> _THE PROBLEM_
Retype the data exactly, so that every line matches the original.

___ EXTRACTED DATA

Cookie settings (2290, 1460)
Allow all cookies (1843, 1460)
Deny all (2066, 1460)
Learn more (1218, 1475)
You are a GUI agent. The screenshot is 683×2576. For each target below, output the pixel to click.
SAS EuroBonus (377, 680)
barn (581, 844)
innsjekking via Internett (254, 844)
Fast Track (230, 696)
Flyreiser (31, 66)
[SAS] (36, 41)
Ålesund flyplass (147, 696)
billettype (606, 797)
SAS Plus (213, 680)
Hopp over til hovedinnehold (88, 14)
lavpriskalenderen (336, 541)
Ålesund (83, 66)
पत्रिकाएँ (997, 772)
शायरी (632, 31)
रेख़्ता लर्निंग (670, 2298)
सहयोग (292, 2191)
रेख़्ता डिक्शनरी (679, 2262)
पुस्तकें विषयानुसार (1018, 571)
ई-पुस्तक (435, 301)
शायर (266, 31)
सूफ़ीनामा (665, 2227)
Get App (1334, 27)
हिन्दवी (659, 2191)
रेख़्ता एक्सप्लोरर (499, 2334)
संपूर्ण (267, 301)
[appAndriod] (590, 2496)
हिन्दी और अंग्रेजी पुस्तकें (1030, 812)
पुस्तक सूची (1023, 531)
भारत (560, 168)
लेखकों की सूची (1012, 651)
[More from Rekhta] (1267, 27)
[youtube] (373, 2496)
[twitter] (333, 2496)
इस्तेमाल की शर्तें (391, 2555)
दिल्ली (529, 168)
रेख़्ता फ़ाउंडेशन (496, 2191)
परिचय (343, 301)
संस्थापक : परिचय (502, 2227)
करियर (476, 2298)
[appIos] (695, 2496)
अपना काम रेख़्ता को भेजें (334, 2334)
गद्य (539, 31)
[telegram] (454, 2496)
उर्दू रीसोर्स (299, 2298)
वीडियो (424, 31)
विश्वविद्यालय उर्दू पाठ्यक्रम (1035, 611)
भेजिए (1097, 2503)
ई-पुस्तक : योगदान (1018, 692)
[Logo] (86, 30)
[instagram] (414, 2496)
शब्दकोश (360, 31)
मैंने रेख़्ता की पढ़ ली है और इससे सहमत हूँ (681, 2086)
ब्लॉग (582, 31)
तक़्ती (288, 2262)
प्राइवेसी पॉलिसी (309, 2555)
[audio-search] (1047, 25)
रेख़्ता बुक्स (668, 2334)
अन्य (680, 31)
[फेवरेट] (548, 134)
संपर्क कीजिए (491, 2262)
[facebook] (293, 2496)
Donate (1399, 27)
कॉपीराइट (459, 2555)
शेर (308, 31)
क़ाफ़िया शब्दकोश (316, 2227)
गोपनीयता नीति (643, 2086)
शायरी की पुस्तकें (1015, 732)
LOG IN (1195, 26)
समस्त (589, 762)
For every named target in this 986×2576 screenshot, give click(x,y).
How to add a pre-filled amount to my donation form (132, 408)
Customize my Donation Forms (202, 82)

______

> _PROBLEM SOLUTION_
Cookie settings (2290, 1460)
Allow all cookies (1843, 1460)
Deny all (2066, 1460)
Learn more (1218, 1475)
You are a GUI agent. The screenshot is 683×2576. For each target below, output the pixel to click.
SAS EuroBonus (377, 680)
barn (581, 844)
innsjekking via Internett (254, 844)
Fast Track (230, 696)
Flyreiser (31, 66)
[SAS] (36, 41)
Ålesund flyplass (147, 696)
billettype (606, 797)
SAS Plus (213, 680)
Hopp over til hovedinnehold (88, 14)
lavpriskalenderen (336, 541)
Ålesund (83, 66)
पत्रिकाएँ (997, 772)
शायरी (632, 31)
रेख़्ता लर्निंग (670, 2298)
सहयोग (292, 2191)
रेख़्ता डिक्शनरी (679, 2262)
पुस्तकें विषयानुसार (1018, 571)
ई-पुस्तक (435, 301)
शायर (266, 31)
सूफ़ीनामा (665, 2227)
Get App (1334, 27)
हिन्दवी (659, 2191)
रेख़्ता एक्सप्लोरर (499, 2334)
संपूर्ण (267, 301)
[appAndriod] (590, 2496)
हिन्दी और अंग्रेजी पुस्तकें (1030, 812)
पुस्तक सूची (1023, 531)
भारत (560, 168)
लेखकों की सूची (1012, 651)
[More from Rekhta] (1267, 27)
[youtube] (373, 2496)
[twitter] (333, 2496)
इस्तेमाल की शर्तें (391, 2555)
दिल्ली (529, 168)
रेख़्ता फ़ाउंडेशन (496, 2191)
परिचय (343, 301)
संस्थापक : परिचय (502, 2227)
करियर (476, 2298)
[appIos] (695, 2496)
अपना काम रेख़्ता को भेजें (334, 2334)
गद्य (539, 31)
[telegram] (454, 2496)
उर्दू रीसोर्स (299, 2298)
वीडियो (424, 31)
विश्वविद्यालय उर्दू पाठ्यक्रम (1035, 611)
भेजिए (1097, 2503)
ई-पुस्तक : योगदान (1018, 692)
[Logo] (86, 30)
[instagram] (414, 2496)
शब्दकोश (360, 31)
मैंने रेख़्ता की पढ़ ली है और इससे सहमत हूँ (681, 2086)
ब्लॉग (582, 31)
तक़्ती (288, 2262)
प्राइवेसी पॉलिसी (309, 2555)
[audio-search] (1047, 25)
रेख़्ता बुक्स (668, 2334)
अन्य (680, 31)
[फेवरेट] (548, 134)
संपर्क कीजिए (491, 2262)
[facebook] (293, 2496)
Donate (1399, 27)
कॉपीराइट (459, 2555)
शेर (308, 31)
क़ाफ़िया शब्दकोश (316, 2227)
गोपनीयता नीति (643, 2086)
शायरी की पुस्तकें (1015, 732)
LOG IN (1195, 26)
समस्त (589, 762)
For every named target in this 986×2576 screenshot, give click(x,y).
How to add a pre-filled amount to my donation form (132, 408)
Customize my Donation Forms (202, 82)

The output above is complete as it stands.